Improved Pearson Correlation Coefficient-Based Graph Neural Network for Dynamic Soft Sensor of Polypropylene Industries

Abstract

Polypropylene is an important product in the chemical industry and also a raw material for packaging bags, masks, and building boards. The melt index (MI) is a key indicator for evaluating the quality and efficiency of the polypropylene production process. Accurate measurement of the MI is beneficial to increase the polypropylene yield and save energy. The polypropylene production process is characterized by strong nonlinearity, obvious dynamic features, and complex structure, so the current soft sensor methods cannot carry out real-time and accurate soft sensor of the MI. In order to fully mine the complex relationship between variables of temporal data and extract the characteristics of time-series space in chemical production processes, this paper proposes a novel dynamic soft sensor method using an improved Pearson correlation coefficient-based graph neural network (GNN) (Pearson-GNN) method.

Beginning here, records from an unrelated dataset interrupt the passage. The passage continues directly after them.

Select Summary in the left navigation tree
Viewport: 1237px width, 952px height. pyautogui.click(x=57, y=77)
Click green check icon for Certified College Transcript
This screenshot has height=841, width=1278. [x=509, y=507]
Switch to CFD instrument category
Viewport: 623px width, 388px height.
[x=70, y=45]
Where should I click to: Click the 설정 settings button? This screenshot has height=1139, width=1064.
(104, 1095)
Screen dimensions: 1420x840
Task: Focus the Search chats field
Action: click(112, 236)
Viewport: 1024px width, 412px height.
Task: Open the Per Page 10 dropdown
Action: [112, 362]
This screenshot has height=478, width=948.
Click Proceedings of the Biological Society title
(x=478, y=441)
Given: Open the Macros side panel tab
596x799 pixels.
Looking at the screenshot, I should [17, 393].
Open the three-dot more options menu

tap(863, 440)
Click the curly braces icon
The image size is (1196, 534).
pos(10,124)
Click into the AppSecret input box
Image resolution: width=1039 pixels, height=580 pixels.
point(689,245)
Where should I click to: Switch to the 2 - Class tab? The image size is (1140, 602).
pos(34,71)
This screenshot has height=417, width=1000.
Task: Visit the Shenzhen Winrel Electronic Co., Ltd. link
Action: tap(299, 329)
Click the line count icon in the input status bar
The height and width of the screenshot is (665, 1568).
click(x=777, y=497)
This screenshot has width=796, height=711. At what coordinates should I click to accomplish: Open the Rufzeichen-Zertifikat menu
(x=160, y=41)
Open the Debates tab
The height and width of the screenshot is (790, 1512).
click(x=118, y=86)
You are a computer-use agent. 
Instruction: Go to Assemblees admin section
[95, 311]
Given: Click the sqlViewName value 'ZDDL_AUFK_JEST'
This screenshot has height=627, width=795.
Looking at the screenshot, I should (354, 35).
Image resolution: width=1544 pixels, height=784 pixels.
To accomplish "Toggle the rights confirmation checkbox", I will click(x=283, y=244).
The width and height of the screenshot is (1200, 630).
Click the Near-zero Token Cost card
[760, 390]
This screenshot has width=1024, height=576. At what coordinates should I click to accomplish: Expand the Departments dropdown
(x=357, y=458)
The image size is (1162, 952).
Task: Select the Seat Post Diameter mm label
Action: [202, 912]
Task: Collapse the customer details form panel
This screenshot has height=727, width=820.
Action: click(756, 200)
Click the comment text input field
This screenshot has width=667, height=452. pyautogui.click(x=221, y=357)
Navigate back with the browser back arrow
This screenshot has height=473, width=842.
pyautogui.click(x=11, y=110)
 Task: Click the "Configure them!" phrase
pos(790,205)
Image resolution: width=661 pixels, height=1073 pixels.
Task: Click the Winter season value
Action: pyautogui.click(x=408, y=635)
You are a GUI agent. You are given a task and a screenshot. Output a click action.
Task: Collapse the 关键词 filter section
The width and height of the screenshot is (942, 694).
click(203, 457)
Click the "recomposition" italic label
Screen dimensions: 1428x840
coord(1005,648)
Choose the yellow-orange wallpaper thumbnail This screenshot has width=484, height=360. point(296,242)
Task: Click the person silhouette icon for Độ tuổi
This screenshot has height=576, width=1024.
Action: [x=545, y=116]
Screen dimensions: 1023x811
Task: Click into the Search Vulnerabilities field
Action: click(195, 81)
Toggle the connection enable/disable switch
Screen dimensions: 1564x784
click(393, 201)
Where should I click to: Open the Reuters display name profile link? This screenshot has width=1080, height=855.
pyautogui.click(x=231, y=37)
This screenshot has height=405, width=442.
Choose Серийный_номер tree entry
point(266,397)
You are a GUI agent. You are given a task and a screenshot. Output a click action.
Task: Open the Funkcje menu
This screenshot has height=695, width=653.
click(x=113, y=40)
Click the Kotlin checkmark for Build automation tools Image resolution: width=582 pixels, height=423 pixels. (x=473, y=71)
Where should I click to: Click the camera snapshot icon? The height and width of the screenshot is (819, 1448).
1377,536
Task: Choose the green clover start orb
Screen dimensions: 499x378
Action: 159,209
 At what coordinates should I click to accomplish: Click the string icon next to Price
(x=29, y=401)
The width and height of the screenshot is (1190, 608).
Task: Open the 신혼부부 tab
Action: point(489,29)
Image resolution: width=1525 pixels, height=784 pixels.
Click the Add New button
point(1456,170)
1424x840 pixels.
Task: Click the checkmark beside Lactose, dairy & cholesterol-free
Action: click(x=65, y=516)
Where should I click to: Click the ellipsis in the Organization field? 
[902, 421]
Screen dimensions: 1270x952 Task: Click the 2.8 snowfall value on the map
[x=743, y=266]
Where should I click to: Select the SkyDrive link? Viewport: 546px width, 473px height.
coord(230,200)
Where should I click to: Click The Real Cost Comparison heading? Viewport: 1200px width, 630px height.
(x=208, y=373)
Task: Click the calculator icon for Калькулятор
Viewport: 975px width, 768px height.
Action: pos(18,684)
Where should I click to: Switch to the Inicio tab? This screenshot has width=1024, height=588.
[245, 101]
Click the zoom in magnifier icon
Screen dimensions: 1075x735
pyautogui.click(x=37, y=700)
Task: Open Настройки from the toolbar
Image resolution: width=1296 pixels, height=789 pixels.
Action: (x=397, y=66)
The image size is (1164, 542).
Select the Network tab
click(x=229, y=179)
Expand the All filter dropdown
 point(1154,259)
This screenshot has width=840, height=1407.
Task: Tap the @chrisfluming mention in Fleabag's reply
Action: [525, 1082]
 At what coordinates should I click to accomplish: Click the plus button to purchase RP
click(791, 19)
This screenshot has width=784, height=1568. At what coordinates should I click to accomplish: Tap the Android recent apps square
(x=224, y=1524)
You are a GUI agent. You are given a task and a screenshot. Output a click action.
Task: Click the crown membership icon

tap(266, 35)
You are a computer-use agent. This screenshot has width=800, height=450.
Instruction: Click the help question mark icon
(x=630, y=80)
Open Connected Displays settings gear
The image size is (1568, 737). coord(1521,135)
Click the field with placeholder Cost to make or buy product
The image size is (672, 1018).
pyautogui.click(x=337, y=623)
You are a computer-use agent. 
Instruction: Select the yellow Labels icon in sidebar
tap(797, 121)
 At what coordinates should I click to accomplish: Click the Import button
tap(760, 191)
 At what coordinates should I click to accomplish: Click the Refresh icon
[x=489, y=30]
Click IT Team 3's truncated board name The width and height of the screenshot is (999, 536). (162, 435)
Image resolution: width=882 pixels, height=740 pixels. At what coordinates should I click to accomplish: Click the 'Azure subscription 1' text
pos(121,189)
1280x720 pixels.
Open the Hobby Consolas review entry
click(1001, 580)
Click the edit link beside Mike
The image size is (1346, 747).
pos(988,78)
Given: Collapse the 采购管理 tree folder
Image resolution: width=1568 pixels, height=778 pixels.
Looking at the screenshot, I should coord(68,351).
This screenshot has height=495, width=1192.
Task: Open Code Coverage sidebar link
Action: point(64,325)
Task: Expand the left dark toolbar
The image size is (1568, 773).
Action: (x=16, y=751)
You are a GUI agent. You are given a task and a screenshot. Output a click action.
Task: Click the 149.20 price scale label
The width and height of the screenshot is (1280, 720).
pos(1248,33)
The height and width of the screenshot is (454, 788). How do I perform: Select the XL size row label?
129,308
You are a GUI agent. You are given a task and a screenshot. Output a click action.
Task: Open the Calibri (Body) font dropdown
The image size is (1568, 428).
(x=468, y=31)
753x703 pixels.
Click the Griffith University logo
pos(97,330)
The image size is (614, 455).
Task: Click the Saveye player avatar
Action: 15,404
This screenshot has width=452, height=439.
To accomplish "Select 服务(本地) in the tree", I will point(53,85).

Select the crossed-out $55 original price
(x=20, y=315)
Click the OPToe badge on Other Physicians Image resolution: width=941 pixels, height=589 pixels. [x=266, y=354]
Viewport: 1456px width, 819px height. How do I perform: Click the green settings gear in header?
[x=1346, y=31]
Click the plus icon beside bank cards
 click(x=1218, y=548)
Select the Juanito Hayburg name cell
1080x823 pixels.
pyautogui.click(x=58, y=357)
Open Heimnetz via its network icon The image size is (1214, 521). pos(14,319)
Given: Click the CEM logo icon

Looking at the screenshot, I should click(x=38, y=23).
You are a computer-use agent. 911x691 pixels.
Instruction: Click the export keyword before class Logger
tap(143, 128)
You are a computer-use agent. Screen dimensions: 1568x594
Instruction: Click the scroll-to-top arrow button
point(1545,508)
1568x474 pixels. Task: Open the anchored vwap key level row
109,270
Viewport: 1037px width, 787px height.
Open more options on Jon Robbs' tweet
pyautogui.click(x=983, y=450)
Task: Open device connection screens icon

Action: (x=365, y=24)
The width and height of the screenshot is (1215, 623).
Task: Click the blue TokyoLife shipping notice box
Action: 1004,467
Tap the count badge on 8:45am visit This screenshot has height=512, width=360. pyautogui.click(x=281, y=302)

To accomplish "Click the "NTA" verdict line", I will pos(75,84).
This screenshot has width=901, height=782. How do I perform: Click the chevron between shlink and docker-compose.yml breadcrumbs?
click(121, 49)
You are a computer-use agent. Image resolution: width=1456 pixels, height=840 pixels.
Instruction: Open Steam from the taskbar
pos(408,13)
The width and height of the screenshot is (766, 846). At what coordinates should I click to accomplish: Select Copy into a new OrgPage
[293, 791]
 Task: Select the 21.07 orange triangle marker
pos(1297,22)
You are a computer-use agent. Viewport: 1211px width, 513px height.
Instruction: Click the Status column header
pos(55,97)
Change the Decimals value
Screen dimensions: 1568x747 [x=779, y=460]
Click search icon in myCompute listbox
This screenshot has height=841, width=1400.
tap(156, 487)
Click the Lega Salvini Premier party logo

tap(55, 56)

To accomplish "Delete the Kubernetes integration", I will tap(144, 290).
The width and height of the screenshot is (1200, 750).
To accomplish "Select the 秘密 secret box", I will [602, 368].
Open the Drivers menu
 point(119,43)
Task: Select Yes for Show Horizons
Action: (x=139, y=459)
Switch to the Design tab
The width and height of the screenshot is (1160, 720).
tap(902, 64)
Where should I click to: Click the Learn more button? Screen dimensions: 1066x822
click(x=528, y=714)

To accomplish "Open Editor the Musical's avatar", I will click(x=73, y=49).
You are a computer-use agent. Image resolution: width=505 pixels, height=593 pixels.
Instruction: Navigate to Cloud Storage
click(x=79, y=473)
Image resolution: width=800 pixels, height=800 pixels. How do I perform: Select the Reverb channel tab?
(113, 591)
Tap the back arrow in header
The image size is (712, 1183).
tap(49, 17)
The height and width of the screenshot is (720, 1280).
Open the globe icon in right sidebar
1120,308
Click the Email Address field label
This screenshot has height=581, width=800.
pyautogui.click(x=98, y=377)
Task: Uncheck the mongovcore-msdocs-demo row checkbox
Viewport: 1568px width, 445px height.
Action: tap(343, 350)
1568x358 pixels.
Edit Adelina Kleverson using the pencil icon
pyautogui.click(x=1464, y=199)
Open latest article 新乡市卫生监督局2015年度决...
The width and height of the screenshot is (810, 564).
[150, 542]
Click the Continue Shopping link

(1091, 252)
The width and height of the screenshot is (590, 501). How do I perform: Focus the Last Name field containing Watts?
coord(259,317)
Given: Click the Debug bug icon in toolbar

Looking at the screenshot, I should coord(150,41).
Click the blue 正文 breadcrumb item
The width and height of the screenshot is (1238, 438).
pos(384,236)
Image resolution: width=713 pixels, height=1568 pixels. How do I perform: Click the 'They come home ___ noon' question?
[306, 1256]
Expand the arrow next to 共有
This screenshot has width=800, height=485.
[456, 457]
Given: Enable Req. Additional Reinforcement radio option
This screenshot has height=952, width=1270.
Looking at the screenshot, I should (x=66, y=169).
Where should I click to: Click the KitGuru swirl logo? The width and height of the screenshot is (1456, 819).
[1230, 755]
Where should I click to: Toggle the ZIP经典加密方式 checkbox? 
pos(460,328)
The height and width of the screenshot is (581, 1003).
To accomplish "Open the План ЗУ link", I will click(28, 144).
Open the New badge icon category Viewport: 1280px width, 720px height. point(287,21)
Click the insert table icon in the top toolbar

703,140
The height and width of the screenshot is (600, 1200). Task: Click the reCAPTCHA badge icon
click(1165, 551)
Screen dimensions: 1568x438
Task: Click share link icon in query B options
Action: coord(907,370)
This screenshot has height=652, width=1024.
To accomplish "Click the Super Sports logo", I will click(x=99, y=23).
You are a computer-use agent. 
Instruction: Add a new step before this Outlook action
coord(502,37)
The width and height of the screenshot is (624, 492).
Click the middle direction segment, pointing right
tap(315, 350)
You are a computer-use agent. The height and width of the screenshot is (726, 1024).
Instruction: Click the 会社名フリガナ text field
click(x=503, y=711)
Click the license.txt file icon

The adjacency matrix is updated through the correlation coefficient of the data, which is integrated into the graph convolution and time sequence convolution modules of GNN to improve the accuracy of the soft sensing. Finally, the performance of the proposed Pearson-GNN is verified in time-series data soft-sensing task on the public air quality data set and actual polypropylene production processes. Compared with the diffusion concurrent recurrent neural networks (DCRNN), the multivariate time-series forecasting with graph neural networks (MTGNN), the spatiotemporal graph convolutional networks (STGCN), and the GNN based on a fully dynamic adjacency matrix without Pearson correlation updates (Fully GNN), the experimental results show that proposed Pearson-GNN is superior to other methods in terms of the mean absolute percentage error, the root-mean-square error, and mean absolute error.